# DATA:
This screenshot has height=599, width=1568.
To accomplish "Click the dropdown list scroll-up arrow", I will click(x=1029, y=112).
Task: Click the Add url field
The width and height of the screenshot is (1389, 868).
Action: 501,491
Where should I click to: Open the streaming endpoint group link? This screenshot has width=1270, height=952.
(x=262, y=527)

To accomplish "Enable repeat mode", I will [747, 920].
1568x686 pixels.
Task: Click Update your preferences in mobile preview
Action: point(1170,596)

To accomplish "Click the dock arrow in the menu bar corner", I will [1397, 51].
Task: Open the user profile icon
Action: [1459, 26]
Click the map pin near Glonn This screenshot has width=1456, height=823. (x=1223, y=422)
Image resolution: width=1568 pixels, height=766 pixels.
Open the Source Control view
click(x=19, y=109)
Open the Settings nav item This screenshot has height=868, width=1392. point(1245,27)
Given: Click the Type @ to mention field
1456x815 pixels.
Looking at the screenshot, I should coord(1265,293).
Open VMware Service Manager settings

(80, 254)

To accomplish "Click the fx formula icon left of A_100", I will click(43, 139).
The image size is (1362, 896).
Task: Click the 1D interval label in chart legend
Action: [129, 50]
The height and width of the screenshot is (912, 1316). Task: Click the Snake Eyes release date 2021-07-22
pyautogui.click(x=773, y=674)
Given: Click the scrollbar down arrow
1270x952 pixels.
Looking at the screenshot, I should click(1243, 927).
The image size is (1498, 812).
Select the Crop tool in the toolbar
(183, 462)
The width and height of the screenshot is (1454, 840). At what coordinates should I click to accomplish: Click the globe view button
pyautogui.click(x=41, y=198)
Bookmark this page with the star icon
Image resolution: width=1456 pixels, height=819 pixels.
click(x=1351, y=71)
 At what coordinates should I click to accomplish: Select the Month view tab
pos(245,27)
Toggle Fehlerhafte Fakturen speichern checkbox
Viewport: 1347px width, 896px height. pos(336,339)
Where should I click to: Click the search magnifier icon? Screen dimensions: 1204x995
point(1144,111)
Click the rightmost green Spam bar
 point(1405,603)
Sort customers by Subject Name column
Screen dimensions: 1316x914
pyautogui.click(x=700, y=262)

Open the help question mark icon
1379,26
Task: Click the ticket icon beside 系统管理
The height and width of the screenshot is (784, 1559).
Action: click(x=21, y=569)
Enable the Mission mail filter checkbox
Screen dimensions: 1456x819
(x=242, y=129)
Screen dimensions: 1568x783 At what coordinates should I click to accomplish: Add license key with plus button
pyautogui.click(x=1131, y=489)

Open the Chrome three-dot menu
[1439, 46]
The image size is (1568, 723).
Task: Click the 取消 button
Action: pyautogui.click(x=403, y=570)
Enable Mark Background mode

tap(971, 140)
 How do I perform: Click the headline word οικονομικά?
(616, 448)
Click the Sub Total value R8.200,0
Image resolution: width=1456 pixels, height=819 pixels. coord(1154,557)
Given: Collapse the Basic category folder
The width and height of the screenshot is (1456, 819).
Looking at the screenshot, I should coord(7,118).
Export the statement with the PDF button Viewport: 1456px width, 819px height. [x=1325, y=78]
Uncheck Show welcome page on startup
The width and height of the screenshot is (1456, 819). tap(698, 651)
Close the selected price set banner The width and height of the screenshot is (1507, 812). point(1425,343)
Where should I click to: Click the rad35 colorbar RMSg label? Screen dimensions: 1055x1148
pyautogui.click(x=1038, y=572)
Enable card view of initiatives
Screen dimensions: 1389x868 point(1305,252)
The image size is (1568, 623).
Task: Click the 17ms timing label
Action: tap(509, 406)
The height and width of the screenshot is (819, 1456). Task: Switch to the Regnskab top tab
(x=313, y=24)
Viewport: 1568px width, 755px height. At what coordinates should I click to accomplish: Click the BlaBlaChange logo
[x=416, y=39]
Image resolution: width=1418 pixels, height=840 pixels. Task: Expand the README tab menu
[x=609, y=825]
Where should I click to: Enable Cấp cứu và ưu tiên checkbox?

# WHAT YOU HAVE TO DO:
All of the material should be set down exactly as it reads.

# SOLUTION FOR THIS PROBLEM:
This screenshot has height=599, width=1568.
To accomplish "Click the dropdown list scroll-up arrow", I will click(x=1029, y=112).
Task: Click the Add url field
The width and height of the screenshot is (1389, 868).
Action: 501,491
Where should I click to: Open the streaming endpoint group link? This screenshot has width=1270, height=952.
(x=262, y=527)

To accomplish "Enable repeat mode", I will [747, 920].
1568x686 pixels.
Task: Click Update your preferences in mobile preview
Action: point(1170,596)

To accomplish "Click the dock arrow in the menu bar corner", I will [1397, 51].
Task: Open the user profile icon
Action: [1459, 26]
Click the map pin near Glonn This screenshot has width=1456, height=823. (x=1223, y=422)
Image resolution: width=1568 pixels, height=766 pixels.
Open the Source Control view
click(x=19, y=109)
Open the Settings nav item This screenshot has height=868, width=1392. point(1245,27)
Given: Click the Type @ to mention field
1456x815 pixels.
Looking at the screenshot, I should coord(1265,293).
Open VMware Service Manager settings

(80, 254)

To accomplish "Click the fx formula icon left of A_100", I will click(43, 139).
The image size is (1362, 896).
Task: Click the 1D interval label in chart legend
Action: [129, 50]
The height and width of the screenshot is (912, 1316). Task: Click the Snake Eyes release date 2021-07-22
pyautogui.click(x=773, y=674)
Given: Click the scrollbar down arrow
1270x952 pixels.
Looking at the screenshot, I should click(1243, 927).
The image size is (1498, 812).
Select the Crop tool in the toolbar
(183, 462)
The width and height of the screenshot is (1454, 840). At what coordinates should I click to accomplish: Click the globe view button
pyautogui.click(x=41, y=198)
Bookmark this page with the star icon
Image resolution: width=1456 pixels, height=819 pixels.
click(x=1351, y=71)
 At what coordinates should I click to accomplish: Select the Month view tab
pos(245,27)
Toggle Fehlerhafte Fakturen speichern checkbox
Viewport: 1347px width, 896px height. pos(336,339)
Where should I click to: Click the search magnifier icon? Screen dimensions: 1204x995
point(1144,111)
Click the rightmost green Spam bar
 point(1405,603)
Sort customers by Subject Name column
Screen dimensions: 1316x914
pyautogui.click(x=700, y=262)

Open the help question mark icon
1379,26
Task: Click the ticket icon beside 系统管理
The height and width of the screenshot is (784, 1559).
Action: click(x=21, y=569)
Enable the Mission mail filter checkbox
Screen dimensions: 1456x819
(x=242, y=129)
Screen dimensions: 1568x783 At what coordinates should I click to accomplish: Add license key with plus button
pyautogui.click(x=1131, y=489)

Open the Chrome three-dot menu
[1439, 46]
The image size is (1568, 723).
Task: Click the 取消 button
Action: pyautogui.click(x=403, y=570)
Enable Mark Background mode

tap(971, 140)
 How do I perform: Click the headline word οικονομικά?
(616, 448)
Click the Sub Total value R8.200,0
Image resolution: width=1456 pixels, height=819 pixels. coord(1154,557)
Given: Collapse the Basic category folder
The width and height of the screenshot is (1456, 819).
Looking at the screenshot, I should coord(7,118).
Export the statement with the PDF button Viewport: 1456px width, 819px height. [x=1325, y=78]
Uncheck Show welcome page on startup
The width and height of the screenshot is (1456, 819). tap(698, 651)
Close the selected price set banner The width and height of the screenshot is (1507, 812). point(1425,343)
Where should I click to: Click the rad35 colorbar RMSg label? Screen dimensions: 1055x1148
pyautogui.click(x=1038, y=572)
Enable card view of initiatives
Screen dimensions: 1389x868 point(1305,252)
The image size is (1568, 623).
Task: Click the 17ms timing label
Action: tap(509, 406)
The height and width of the screenshot is (819, 1456). Task: Switch to the Regnskab top tab
(x=313, y=24)
Viewport: 1568px width, 755px height. At what coordinates should I click to accomplish: Click the BlaBlaChange logo
[x=416, y=39]
Image resolution: width=1418 pixels, height=840 pixels. Task: Expand the README tab menu
[x=609, y=825]
Where should I click to: Enable Cấp cứu và ưu tiên checkbox?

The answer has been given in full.